Source material
:::::

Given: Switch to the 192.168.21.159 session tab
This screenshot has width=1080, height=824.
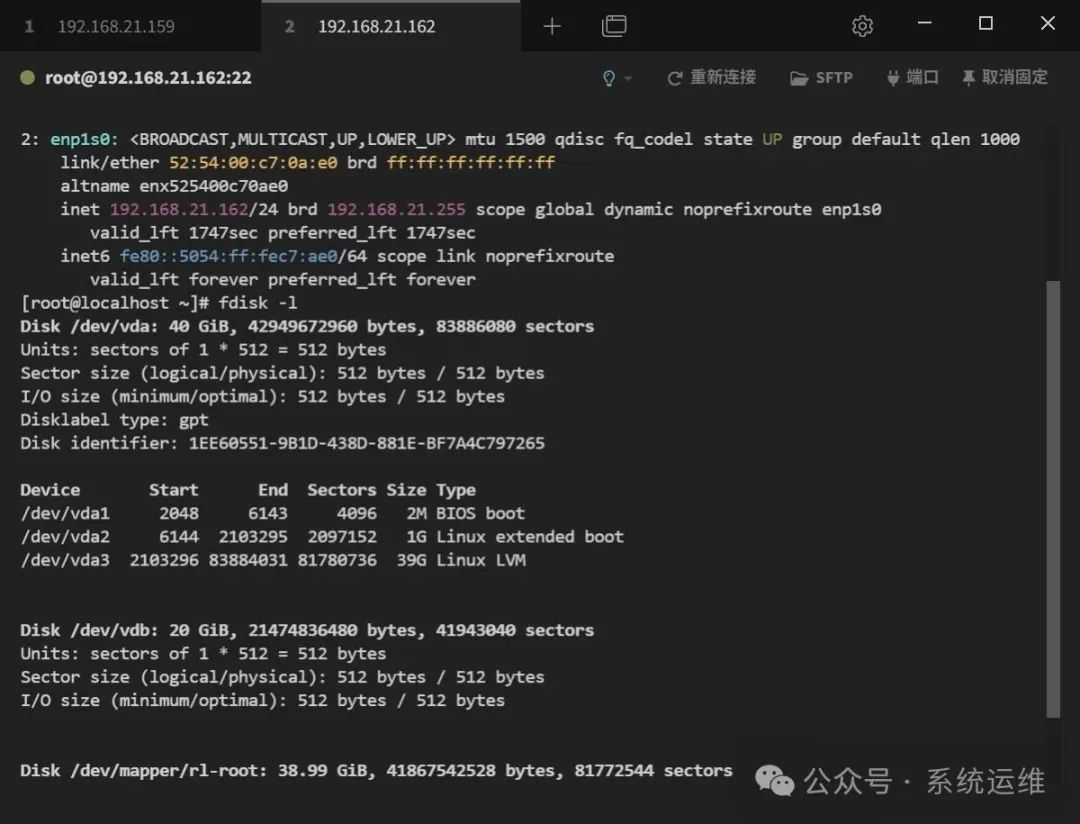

:::::

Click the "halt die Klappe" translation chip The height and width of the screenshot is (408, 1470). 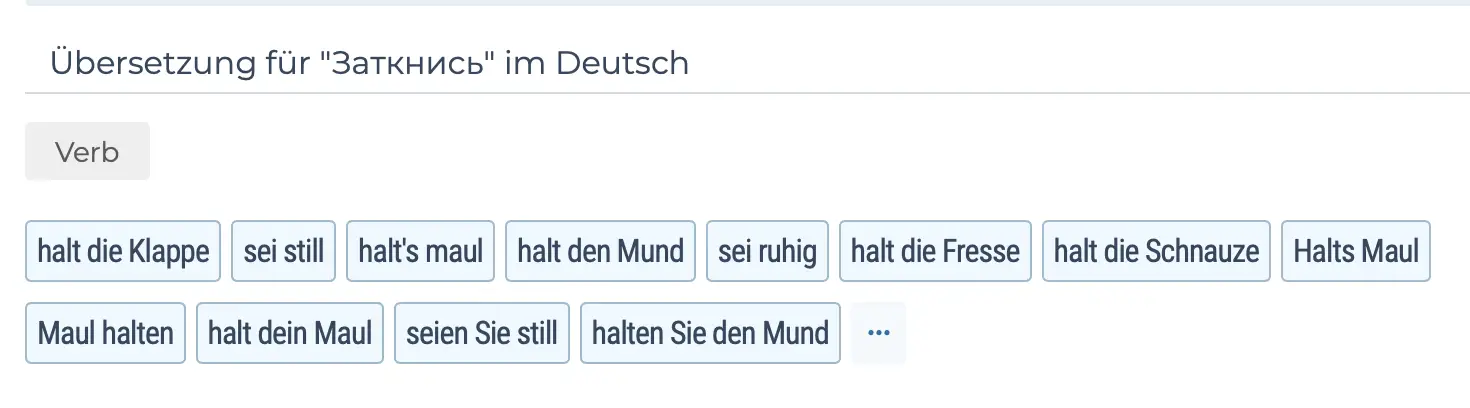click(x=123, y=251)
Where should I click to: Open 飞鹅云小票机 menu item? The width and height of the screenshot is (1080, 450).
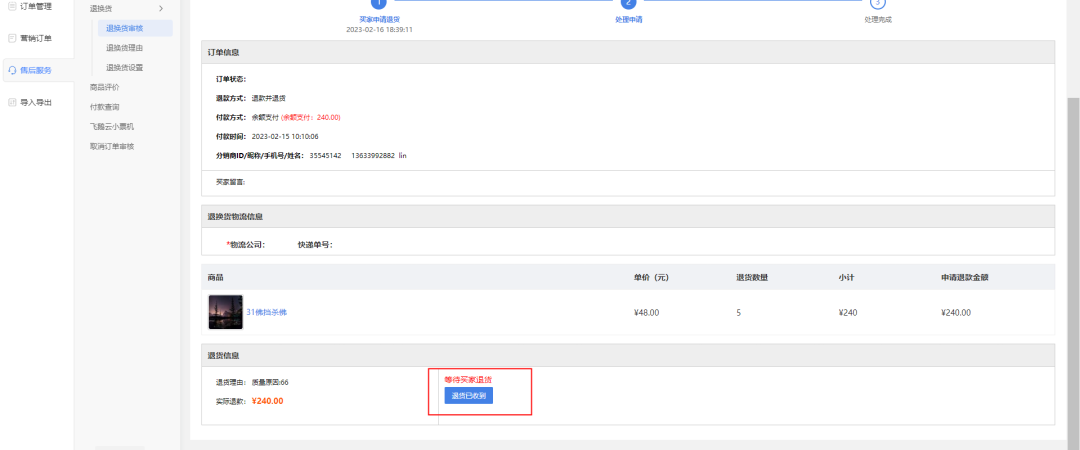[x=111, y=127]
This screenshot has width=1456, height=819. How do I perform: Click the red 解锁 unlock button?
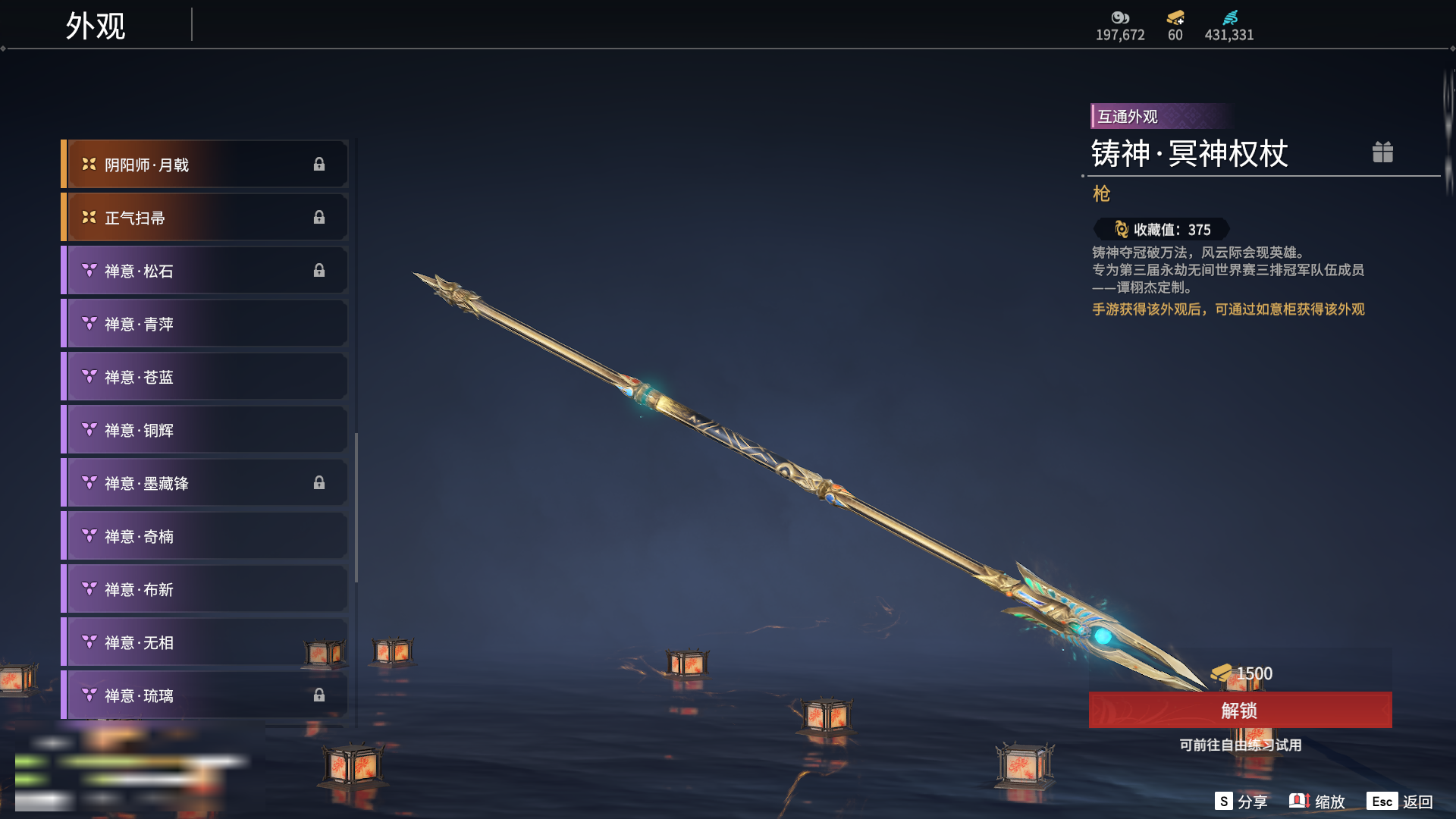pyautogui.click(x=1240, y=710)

:::::

Task statement
Return exactly, and only, the lines above starting at the line that contains "Given: Switch to" and ending at the line that contains "This screenshot has width=1080, height=824.".

Problem solution
Given: Switch to the 192.168.21.159 session tab
This screenshot has width=1080, height=824.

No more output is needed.